Turkish tourism minister calls for ending Israel-Palestine conflict in first visit to Israel since 2010

Turkish Culture and Tourism Minister Nabi Avcı’s visit to Israel yesterday marked the first official visit from Ankara to Tel Aviv since the Mavi Marmara crisis seven years ago.

The Turkish minister met with Israeli officials during a regional tourism conference in Tel Aviv yesterday. Turkish-Israeli relations improved last year after the two sides showed their willingness to embark on a new era of cooperation in several areas.

“We discussed strengthening relations between the two countries,” Avcı said at a joint press conference with his Israeli counterpart Yariv Levin. Commenting on the recent Israeli bill to legalize the settlements in Palestinian territory, Avcı said that he hopes the higher court makes the right decision. “I hope that the higher court will make a decision in line with United Nations decrees,” he said.
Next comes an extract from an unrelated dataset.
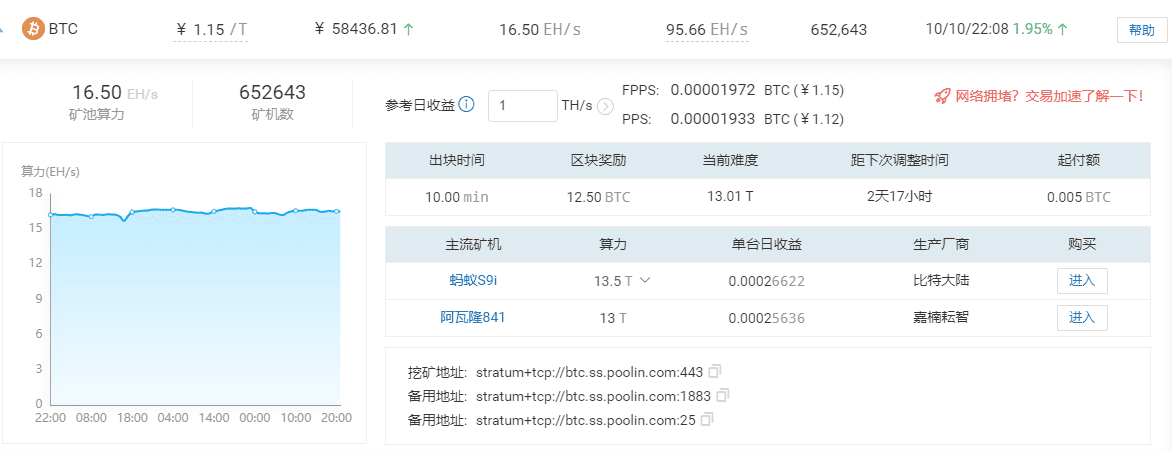Copy the port 443 mining address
Avcı asserted Turkey was doing all it can to achieve a peaceful solution to the Palestine-Israel conflict. “We are making concerted efforts; we are doing everything we can and we hope that our relations with Israel will contribute to establishing peace,” he said.
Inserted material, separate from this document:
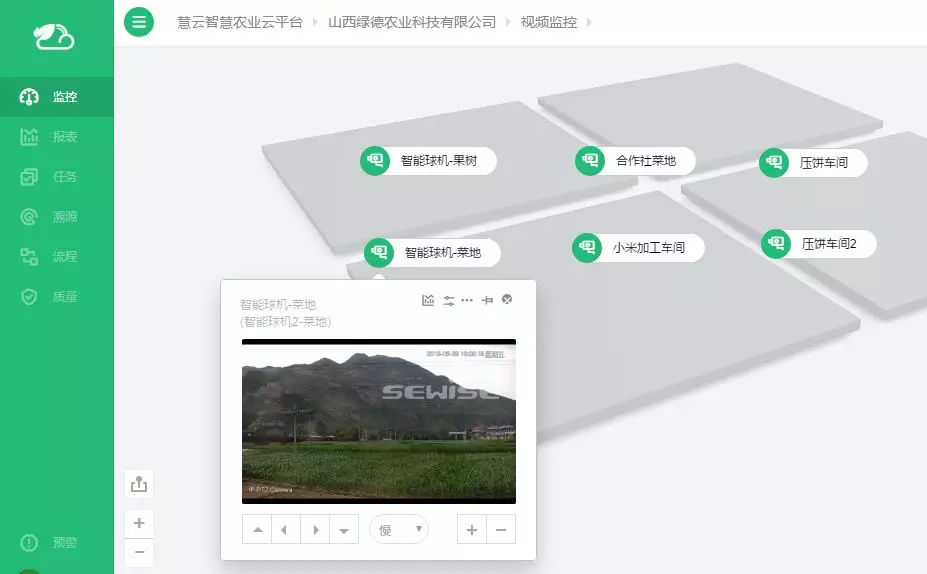Tilt the camera up with PTZ arrow
The height and width of the screenshot is (574, 927).
coord(258,530)
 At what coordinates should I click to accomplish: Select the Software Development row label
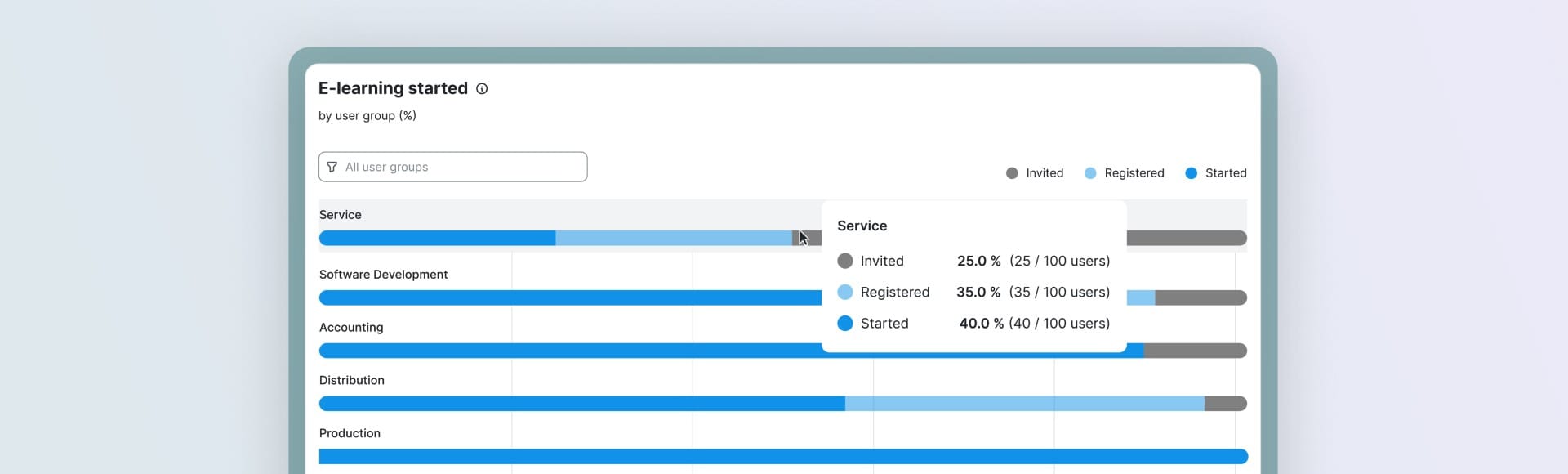383,275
Israel, meanwhile, has renewed its airstrike campaign against the Palestinians. Making a comment about whether the attacks could affect Turkish-Israeli relations, the Turkish minister said that both sides are experienced enough to avoid allowing relations deteriorate again. Turkey and Israel renewed ties last June following a six-year split over the attack on the Mavi Marmara humanitarian aid ship in May 2010, when Israeli commandos killed 10 Turkish activists on the Gaza-bound vessel in international waters.

President Recep Tayyip Erdoğan in late August 2016 approved a number of laws including the normalization deal with Israel, which was recently passed in the Turkish Parliament. According to the agreement, Israel paid $20 million as compensation for the lives lost during the Mavi Marmara flotilla raid and Turkey dropped cases related to the incident. Israeli soldiers were exempted from legal and criminal responsibility and individual Israeli nationals would not be held criminally or financially liable for the incident either. The deal was also approved in the Israeli cabinet. In addition, both countries appointed ambassadors as part of the normalization process.

Avcı was among the tourism ministers from 10 countries attending the International Mediterranean Tourism Market conference, which Levin described as the largest hosted by Israel. He said the Turkish government welcomes Israeli tourists in Turkey. “There were 260,000 Israelis who visited Turkey last year and I think it is possible to raise the number to 600,000, as it was before,” he said, adding that there had been 30,000 Turkish visitors to Israel.

Levin, for his part, said Israel’s tourism sector has been growing and that it saw the success of Turkish tourism as a model. “Israel is now seeing a new era regarding tourism with growth in the number of tourists who are coming to Israel,” Levin said. “We are following in many aspects the measures that were taken in Turkey many years ago to build their tourism industry,” he added.

As part of his official tour, Avcı is expected to attend the opening ceremony of a photo exhibit on Turkish-Israeli relations organized by Anadolu Agency and the Turkish Cultural Center. He will also attend the opening of an exhibit of historical photos of Jerusalem. During his two-day tour, Avcı will also travel to Palestine, where he is expected to visit Al-Aqsa Mosque and the gravesite of Palestinian statesman Yasser Arafat and also meet Palestinian Cultural Minister Ehab Bessaiso.

Last week, senior Turkish and Israeli diplomats met in Ankara for the first high-level meeting between the countries since the Mavi Marmara crisis, to discuss cooperation in energy, economy, culture and tourism as well as regional concerns.